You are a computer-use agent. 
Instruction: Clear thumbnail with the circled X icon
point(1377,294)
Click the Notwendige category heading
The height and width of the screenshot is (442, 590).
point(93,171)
____
Write out the records again, swapping "thumbnail" for "preview image" and leaving everything else unchanged.

You are a computer-use agent. 
Instruction: Clear preview image with the circled X icon
point(1377,294)
Click the Notwendige category heading
The height and width of the screenshot is (442, 590).
point(93,171)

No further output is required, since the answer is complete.